Dataset entries
------------------------------------------------------------

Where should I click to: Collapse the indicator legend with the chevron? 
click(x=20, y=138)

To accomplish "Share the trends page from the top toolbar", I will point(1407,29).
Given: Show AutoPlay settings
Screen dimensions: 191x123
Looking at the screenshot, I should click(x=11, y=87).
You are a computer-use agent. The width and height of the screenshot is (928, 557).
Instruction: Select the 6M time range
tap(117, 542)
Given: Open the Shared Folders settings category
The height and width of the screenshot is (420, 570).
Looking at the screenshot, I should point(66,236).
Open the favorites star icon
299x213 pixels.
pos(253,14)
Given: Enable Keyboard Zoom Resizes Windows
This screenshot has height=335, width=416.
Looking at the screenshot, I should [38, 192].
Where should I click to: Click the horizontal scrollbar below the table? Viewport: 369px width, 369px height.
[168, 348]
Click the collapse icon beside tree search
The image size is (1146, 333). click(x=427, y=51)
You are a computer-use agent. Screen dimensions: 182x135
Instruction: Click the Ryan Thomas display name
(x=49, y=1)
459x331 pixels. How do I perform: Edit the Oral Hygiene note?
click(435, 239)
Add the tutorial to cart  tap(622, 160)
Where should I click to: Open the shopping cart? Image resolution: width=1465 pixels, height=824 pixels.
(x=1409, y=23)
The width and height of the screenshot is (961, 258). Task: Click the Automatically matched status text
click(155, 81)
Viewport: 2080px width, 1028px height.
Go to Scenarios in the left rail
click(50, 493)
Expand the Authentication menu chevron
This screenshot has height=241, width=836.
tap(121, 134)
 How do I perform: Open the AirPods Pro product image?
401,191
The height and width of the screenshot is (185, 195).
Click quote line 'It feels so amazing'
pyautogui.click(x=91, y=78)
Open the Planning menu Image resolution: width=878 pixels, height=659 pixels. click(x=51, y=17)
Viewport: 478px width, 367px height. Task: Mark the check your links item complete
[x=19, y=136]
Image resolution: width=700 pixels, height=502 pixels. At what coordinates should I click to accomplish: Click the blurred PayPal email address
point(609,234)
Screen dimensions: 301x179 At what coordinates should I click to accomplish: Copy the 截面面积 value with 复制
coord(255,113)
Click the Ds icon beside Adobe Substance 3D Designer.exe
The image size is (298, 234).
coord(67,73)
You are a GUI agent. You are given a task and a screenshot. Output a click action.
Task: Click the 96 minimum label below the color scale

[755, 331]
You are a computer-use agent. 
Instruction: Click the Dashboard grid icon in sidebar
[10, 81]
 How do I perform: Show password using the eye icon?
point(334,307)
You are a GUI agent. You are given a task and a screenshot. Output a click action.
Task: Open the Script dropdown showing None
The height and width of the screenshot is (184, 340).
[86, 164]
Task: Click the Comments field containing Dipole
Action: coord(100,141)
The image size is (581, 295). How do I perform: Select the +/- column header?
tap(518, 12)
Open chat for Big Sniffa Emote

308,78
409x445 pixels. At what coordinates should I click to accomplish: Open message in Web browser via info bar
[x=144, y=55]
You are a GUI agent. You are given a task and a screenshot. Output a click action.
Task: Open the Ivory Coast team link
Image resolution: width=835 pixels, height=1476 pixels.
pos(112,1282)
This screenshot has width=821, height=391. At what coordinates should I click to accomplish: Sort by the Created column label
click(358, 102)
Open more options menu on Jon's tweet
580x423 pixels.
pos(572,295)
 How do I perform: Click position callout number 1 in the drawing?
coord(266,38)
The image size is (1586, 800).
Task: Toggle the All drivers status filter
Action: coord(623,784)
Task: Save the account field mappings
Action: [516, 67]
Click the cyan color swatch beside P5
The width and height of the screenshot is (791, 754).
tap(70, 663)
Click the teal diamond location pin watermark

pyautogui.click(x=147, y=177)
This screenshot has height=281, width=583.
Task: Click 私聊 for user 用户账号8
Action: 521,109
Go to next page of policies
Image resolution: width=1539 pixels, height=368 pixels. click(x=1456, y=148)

------------------------------------------------------------

▶ [ABOUT THIS EXERCISE]:
Please reproduce each entry above exactly as it reads.

▶ [ANSWER SECTION]:
Where should I click to: Collapse the indicator legend with the chevron? 
click(x=20, y=138)

To accomplish "Share the trends page from the top toolbar", I will point(1407,29).
Given: Show AutoPlay settings
Screen dimensions: 191x123
Looking at the screenshot, I should click(x=11, y=87).
You are a computer-use agent. The width and height of the screenshot is (928, 557).
Instruction: Select the 6M time range
tap(117, 542)
Given: Open the Shared Folders settings category
The height and width of the screenshot is (420, 570).
Looking at the screenshot, I should point(66,236).
Open the favorites star icon
299x213 pixels.
pos(253,14)
Given: Enable Keyboard Zoom Resizes Windows
This screenshot has height=335, width=416.
Looking at the screenshot, I should [38, 192].
Where should I click to: Click the horizontal scrollbar below the table? Viewport: 369px width, 369px height.
[168, 348]
Click the collapse icon beside tree search
The image size is (1146, 333). click(x=427, y=51)
You are a computer-use agent. Screen dimensions: 182x135
Instruction: Click the Ryan Thomas display name
(x=49, y=1)
459x331 pixels. How do I perform: Edit the Oral Hygiene note?
click(435, 239)
Add the tutorial to cart  tap(622, 160)
Where should I click to: Open the shopping cart? Image resolution: width=1465 pixels, height=824 pixels.
(x=1409, y=23)
The width and height of the screenshot is (961, 258). Task: Click the Automatically matched status text
click(155, 81)
Viewport: 2080px width, 1028px height.
Go to Scenarios in the left rail
click(50, 493)
Expand the Authentication menu chevron
This screenshot has height=241, width=836.
tap(121, 134)
 How do I perform: Open the AirPods Pro product image?
401,191
The height and width of the screenshot is (185, 195).
Click quote line 'It feels so amazing'
pyautogui.click(x=91, y=78)
Open the Planning menu Image resolution: width=878 pixels, height=659 pixels. click(x=51, y=17)
Viewport: 478px width, 367px height. Task: Mark the check your links item complete
[x=19, y=136]
Image resolution: width=700 pixels, height=502 pixels. At what coordinates should I click to accomplish: Click the blurred PayPal email address
point(609,234)
Screen dimensions: 301x179 At what coordinates should I click to accomplish: Copy the 截面面积 value with 复制
coord(255,113)
Click the Ds icon beside Adobe Substance 3D Designer.exe
The image size is (298, 234).
coord(67,73)
You are a GUI agent. You are given a task and a screenshot. Output a click action.
Task: Click the 96 minimum label below the color scale

[755, 331]
You are a computer-use agent. 
Instruction: Click the Dashboard grid icon in sidebar
[10, 81]
 How do I perform: Show password using the eye icon?
point(334,307)
You are a GUI agent. You are given a task and a screenshot. Output a click action.
Task: Open the Script dropdown showing None
The height and width of the screenshot is (184, 340).
[86, 164]
Task: Click the Comments field containing Dipole
Action: coord(100,141)
The image size is (581, 295). How do I perform: Select the +/- column header?
tap(518, 12)
Open chat for Big Sniffa Emote

308,78
409x445 pixels. At what coordinates should I click to accomplish: Open message in Web browser via info bar
[x=144, y=55]
You are a GUI agent. You are given a task and a screenshot. Output a click action.
Task: Open the Ivory Coast team link
Image resolution: width=835 pixels, height=1476 pixels.
pos(112,1282)
This screenshot has width=821, height=391. At what coordinates should I click to accomplish: Sort by the Created column label
click(358, 102)
Open more options menu on Jon's tweet
580x423 pixels.
pos(572,295)
 How do I perform: Click position callout number 1 in the drawing?
coord(266,38)
The image size is (1586, 800).
Task: Toggle the All drivers status filter
Action: coord(623,784)
Task: Save the account field mappings
Action: [516, 67]
Click the cyan color swatch beside P5
The width and height of the screenshot is (791, 754).
tap(70, 663)
Click the teal diamond location pin watermark

pyautogui.click(x=147, y=177)
This screenshot has height=281, width=583.
Task: Click 私聊 for user 用户账号8
Action: 521,109
Go to next page of policies
Image resolution: width=1539 pixels, height=368 pixels. click(x=1456, y=148)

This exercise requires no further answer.